══ Records for this task ══

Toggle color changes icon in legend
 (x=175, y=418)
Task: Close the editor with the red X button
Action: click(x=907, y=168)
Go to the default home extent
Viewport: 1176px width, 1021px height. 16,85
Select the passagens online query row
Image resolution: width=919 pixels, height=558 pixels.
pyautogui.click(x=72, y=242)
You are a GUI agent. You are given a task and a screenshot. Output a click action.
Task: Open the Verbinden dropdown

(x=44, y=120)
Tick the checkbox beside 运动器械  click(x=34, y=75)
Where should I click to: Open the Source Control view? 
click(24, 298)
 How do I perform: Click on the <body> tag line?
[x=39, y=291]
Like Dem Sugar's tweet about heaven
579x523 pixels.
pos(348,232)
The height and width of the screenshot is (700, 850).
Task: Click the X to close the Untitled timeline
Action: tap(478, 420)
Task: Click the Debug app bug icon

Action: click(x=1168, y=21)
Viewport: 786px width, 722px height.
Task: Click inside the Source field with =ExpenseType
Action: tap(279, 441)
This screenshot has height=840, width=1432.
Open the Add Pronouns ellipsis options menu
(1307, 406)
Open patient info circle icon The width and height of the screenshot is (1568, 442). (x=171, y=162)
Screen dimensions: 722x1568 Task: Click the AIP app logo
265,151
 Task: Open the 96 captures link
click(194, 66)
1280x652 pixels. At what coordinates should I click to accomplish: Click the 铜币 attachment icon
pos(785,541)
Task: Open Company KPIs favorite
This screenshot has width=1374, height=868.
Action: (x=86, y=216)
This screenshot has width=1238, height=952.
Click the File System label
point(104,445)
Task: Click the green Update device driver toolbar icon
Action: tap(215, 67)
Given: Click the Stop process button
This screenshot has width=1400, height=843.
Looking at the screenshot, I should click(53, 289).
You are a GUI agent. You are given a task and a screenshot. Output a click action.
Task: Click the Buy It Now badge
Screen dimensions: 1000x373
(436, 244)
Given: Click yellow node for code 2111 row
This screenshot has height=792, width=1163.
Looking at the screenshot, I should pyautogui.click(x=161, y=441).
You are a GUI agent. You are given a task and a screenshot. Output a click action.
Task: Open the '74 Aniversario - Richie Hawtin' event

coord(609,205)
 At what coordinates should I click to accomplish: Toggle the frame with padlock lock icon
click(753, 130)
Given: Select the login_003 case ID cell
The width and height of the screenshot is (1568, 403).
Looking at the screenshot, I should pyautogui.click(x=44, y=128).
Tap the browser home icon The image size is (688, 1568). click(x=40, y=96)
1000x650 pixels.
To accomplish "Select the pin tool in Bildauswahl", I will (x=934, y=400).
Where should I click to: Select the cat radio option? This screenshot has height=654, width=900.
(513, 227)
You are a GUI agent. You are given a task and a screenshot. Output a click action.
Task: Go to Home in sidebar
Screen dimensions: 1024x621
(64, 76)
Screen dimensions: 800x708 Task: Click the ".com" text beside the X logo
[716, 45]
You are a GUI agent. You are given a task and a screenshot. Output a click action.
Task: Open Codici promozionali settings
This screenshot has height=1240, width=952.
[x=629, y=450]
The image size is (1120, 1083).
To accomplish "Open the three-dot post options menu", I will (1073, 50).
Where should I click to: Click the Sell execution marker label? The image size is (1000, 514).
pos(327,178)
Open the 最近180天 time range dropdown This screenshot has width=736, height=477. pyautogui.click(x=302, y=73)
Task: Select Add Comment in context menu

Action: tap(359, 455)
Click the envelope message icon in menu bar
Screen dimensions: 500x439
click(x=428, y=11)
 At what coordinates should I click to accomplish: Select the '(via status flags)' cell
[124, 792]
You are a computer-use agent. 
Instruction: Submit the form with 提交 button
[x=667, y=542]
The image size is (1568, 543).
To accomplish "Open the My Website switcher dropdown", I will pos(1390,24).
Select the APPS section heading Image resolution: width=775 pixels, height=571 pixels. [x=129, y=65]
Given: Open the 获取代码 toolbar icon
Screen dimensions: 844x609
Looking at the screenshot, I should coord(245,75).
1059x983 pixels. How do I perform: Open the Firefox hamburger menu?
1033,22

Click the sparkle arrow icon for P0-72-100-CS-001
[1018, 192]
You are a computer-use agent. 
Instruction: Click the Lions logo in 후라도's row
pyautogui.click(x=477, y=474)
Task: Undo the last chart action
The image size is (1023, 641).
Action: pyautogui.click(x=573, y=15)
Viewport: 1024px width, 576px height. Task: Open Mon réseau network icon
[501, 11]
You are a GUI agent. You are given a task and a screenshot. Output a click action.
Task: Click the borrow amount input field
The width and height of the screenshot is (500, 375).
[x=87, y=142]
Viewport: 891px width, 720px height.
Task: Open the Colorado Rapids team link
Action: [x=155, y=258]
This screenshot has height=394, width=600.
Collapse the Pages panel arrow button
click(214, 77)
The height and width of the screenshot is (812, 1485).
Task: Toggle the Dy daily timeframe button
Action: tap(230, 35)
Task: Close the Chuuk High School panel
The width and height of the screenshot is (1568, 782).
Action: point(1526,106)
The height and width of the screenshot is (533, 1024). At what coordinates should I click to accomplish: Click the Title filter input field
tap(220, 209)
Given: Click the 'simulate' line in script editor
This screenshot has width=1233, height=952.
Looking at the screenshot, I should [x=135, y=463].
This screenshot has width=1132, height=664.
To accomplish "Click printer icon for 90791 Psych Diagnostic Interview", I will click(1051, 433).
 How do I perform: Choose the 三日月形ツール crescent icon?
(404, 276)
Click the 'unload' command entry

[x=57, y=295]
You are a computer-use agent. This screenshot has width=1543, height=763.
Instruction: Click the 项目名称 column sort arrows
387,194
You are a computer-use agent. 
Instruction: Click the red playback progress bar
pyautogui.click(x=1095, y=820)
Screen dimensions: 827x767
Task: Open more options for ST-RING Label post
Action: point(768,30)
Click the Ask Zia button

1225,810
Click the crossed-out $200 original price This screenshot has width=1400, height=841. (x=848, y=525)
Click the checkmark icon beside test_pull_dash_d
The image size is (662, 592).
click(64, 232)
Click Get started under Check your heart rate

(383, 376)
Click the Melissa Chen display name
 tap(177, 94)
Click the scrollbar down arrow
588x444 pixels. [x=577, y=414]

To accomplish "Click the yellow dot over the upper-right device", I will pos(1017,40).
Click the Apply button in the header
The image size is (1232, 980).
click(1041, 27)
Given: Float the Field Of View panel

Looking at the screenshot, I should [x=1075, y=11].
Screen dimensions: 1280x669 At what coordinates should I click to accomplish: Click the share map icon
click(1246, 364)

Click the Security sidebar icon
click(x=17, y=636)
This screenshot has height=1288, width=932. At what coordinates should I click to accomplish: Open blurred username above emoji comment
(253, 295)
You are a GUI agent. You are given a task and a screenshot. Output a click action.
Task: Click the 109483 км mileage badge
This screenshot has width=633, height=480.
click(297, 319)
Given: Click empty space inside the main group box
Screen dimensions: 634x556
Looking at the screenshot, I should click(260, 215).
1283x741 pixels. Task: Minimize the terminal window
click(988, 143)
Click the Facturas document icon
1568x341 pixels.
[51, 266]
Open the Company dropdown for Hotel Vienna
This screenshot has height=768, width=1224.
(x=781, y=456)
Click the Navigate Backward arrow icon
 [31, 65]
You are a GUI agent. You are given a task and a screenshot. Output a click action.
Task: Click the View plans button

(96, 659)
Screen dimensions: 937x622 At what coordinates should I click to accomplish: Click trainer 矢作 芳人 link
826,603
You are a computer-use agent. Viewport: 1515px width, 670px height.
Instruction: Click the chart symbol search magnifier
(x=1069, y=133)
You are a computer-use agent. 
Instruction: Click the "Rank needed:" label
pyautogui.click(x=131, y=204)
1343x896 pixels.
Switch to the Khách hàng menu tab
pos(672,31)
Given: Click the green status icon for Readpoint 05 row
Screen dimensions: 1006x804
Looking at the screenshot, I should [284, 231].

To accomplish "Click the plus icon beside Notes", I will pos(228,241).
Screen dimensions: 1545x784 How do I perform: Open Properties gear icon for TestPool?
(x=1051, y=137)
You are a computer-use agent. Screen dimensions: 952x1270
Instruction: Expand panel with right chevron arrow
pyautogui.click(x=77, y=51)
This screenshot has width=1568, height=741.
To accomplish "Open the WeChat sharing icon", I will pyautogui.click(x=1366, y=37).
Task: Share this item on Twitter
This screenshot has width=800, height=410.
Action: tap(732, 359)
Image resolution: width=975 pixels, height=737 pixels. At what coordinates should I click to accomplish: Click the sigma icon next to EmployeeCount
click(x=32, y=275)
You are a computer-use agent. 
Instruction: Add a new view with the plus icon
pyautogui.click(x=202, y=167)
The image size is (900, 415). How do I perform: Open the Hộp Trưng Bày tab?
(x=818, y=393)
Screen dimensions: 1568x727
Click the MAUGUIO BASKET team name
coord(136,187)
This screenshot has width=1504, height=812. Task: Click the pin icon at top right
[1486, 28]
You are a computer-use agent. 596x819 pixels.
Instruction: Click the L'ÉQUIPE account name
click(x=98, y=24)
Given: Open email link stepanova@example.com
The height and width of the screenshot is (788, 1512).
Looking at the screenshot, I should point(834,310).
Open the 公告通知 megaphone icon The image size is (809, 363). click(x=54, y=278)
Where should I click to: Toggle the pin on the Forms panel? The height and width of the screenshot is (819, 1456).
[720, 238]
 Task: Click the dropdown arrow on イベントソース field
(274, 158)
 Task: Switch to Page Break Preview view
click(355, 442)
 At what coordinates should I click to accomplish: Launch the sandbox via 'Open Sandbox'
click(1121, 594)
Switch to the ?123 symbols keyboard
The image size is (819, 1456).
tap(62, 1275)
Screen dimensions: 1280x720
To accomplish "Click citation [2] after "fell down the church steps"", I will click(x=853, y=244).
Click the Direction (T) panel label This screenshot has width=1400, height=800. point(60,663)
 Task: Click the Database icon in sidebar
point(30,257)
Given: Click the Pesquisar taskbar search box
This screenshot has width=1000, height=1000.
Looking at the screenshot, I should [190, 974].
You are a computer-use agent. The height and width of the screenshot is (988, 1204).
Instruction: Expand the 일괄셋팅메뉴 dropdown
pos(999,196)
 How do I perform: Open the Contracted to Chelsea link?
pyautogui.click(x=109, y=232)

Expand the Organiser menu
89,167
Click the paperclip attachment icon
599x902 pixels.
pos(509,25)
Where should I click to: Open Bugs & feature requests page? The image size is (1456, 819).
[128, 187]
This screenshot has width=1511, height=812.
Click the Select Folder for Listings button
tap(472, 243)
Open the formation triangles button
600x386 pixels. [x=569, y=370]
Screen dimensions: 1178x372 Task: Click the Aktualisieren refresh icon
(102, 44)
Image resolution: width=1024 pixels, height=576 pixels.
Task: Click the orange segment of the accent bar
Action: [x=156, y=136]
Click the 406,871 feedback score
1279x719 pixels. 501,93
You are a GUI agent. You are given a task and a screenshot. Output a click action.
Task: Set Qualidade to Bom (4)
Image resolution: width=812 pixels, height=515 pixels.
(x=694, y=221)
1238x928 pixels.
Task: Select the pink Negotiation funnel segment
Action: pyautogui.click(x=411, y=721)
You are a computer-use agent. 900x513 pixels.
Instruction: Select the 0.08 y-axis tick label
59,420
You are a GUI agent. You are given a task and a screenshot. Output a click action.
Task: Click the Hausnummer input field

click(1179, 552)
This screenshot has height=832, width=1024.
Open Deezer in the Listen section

═══

Problem statement:
Recast the stretch of the listing above, from the line containing "At what coordinates should I click to accomplish: Select" through the line containing "Select the APPS", as a JSON list of strings. Include both end lines, use one string per line, and skip any blank lines.

Response for this exercise:
[
  " At what coordinates should I click to accomplish: Select the '(via status flags)' cell",
  "[124, 792]",
  "You are a computer-use agent. ",
  "Instruction: Submit the form with 提交 button",
  "[x=667, y=542]",
  "The image size is (1568, 543).",
  "To accomplish \"Open the My Website switcher dropdown\", I will pos(1390,24).",
  "Select the APPS section heading Image resolution: width=775 pixels, height=571 pixels. [x=129, y=65]"
]